The specific leader behaviours that close the gap in daily practice
The authenticity gap is ultimately closed or maintained by specific leader behaviours in specific daily situations. There are several that are disproportionately important.
The consistency of decision-making language with values language. When the leader justifies decisions in the language of the stated values, specifically and substantively rather than formulaically, they reinforce the connection between the values and operational reality. When they make the same decisions without reference to the values, or when the justification they offer is visibly disconnected from the values framework, they communicate that the connection is rhetorical rather than real.

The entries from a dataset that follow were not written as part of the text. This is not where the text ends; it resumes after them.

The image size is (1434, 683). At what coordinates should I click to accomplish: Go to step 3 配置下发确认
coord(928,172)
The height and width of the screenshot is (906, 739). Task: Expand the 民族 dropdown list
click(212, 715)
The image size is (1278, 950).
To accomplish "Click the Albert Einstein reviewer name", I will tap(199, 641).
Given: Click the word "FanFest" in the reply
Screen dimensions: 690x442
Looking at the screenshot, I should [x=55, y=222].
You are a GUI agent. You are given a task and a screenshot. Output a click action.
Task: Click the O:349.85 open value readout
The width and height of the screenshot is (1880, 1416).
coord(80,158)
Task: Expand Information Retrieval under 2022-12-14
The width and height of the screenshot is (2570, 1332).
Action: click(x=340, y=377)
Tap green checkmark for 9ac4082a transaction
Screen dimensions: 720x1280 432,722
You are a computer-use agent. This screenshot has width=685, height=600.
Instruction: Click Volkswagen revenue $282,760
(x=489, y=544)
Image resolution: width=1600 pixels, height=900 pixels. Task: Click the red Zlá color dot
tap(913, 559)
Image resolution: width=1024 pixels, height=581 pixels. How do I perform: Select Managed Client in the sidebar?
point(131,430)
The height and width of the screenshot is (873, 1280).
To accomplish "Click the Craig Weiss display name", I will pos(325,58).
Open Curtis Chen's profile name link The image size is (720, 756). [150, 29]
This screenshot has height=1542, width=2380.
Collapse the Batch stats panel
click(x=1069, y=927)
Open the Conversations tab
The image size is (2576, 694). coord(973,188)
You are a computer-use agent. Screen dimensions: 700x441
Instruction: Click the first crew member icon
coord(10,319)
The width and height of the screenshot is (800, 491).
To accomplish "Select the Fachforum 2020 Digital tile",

The response to values challenges. When someone in the organisation points out that a specific decision or pattern of behaviour is inconsistent with the stated values, the leader’s response is one of the most consequential communications about the values available. Genuine engagement with the challenge, including honest acknowledgment when the observation is correct, builds credibility. Defensive dismissal or managed redirection destroys it faster than almost any other single response available.
The protection of people who act on the values at personal cost. In any organisation, there will be people who take the values seriously enough to act on them in ways that are personally costly: the person who raises a concern about a decision because a stated value demands it even when the political dynamics of the situation make raising the concern professionally risky, the person who declines to participate in a practice that violates a stated value even when participation would be easier and safer, the person who names a values violation in a context where naming it creates friction with people who have more organisational power. How these people are treated by the organisation is the clearest available signal about whether the values are genuine commitments or aspirational decoration. Protecting them visibly and specifically, while making no demand that they were right about the specific situation that prompted their action, is the most powerful available investment in making the values operationally real.
The authenticity gap is not closed by better values statements. It is closed by specific leader behaviours in specific costly moments. The values that are only honoured when they are convenient are not values. They are marketing.